I read it all and I agree with it.
Well if that was printed on paper, in an easily readable font, it’d be less than one page, one side, but I agree perhaps more information in one go than the evolved modern human mind can absorb. I knew I should have broke it up with a few inspirational cat memes.
Yes, I could create my own backup method, my HAOS instance is a VM on an array of servers running ZFS. But that isn’t the point now is it? This is, in my opinion, one of HAs biggest issues, that it constantly tries to aspire to be an integrated, mainstream product, but when things don’t work, the solutions are DIY hacks that will likely break something sometime in the future.

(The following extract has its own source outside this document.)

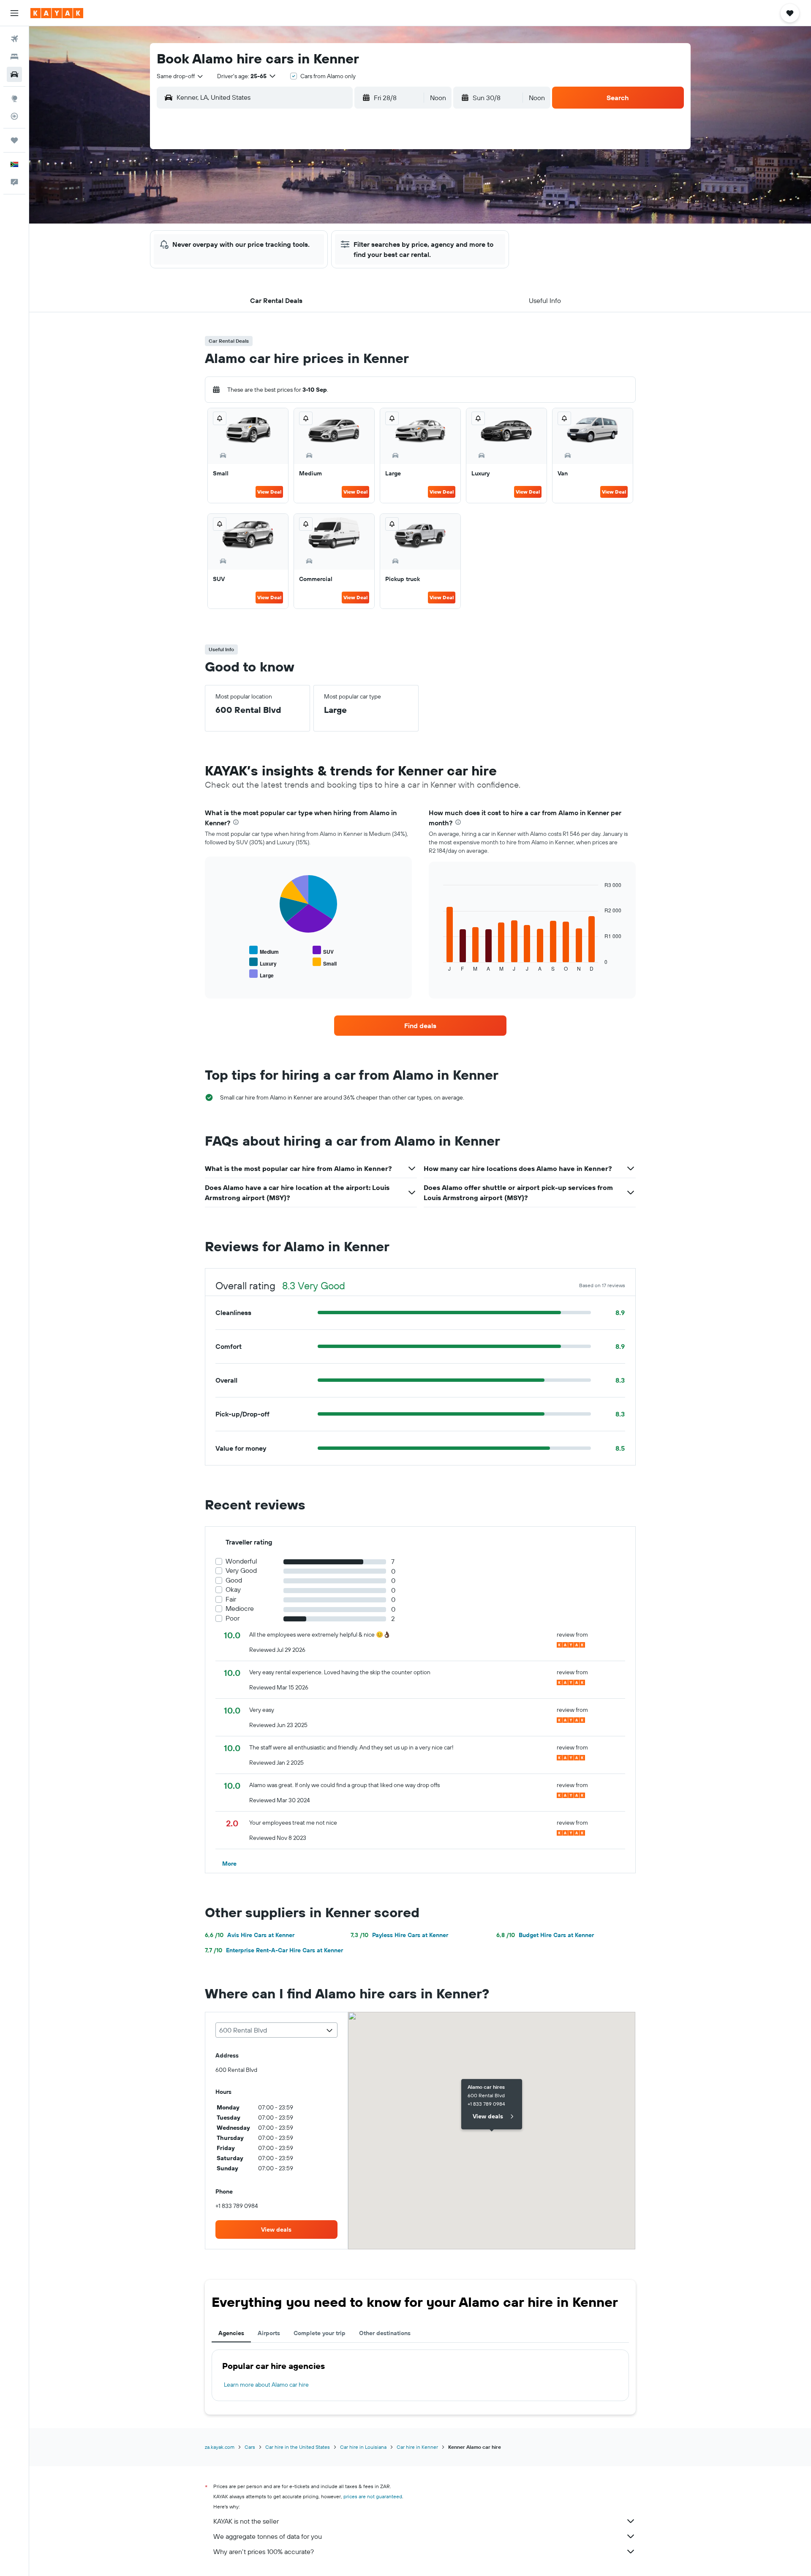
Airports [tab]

What bricked my install was indeed some interesting but trivial HACS integration that used depreciated methods, and what that cost me was the loss of the unnecessarily complex configuration of monitoring and controlling my stand-by generator, my uninterruptible power supply and my electrical panel. Stuff that is, well, not so trivial.

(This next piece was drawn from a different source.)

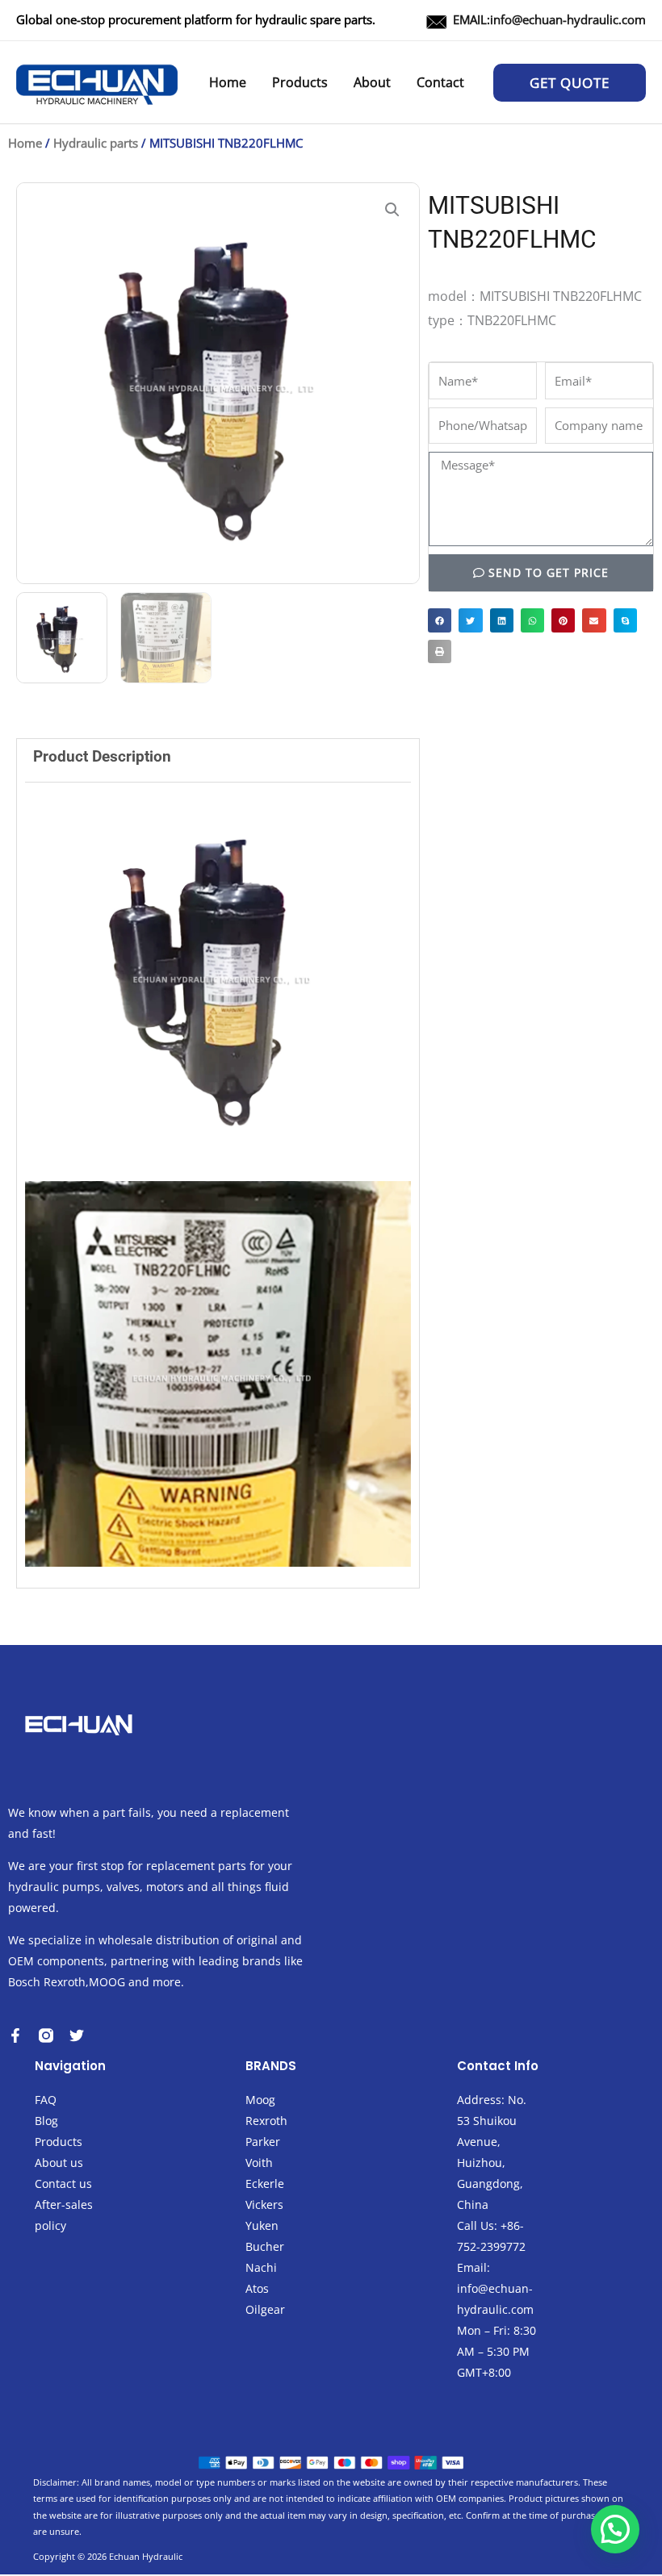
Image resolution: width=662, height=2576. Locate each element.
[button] (569, 83)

Thanks Matt, I appreciate that.
I didn’t ment to be rude, but it does look like that.
It is all matter of perspective. I don’t know will this be changed in the future, rolled back or it will be something completely different.
But take this as an opportunity for creating your own solution. Maybe that will be better for you, maybe it will be worst, maybe it will be the same.
But do something about it.
I can’t tell you what to do, but I can briefly share my experience.
I started using supervised on debian. As i have a doorbell camera and didn’t have a dedicated gpu or coral frigate was using cpu. One day my server crashed due to high cpu usage. By then I found out that this is using some contaners and that you can actually limit cpu and mem usage per container.
As I didn’t know how to do that in supervised installation I decided to go with a docker. Bit by bit I added a lot of things to it, like media server, local cloud, printer server and who knows what more.
I set up my own backup solution that will backup not only home assistant then everything else I find important to backup.
And my solution just works for me. And I’m glad I done that.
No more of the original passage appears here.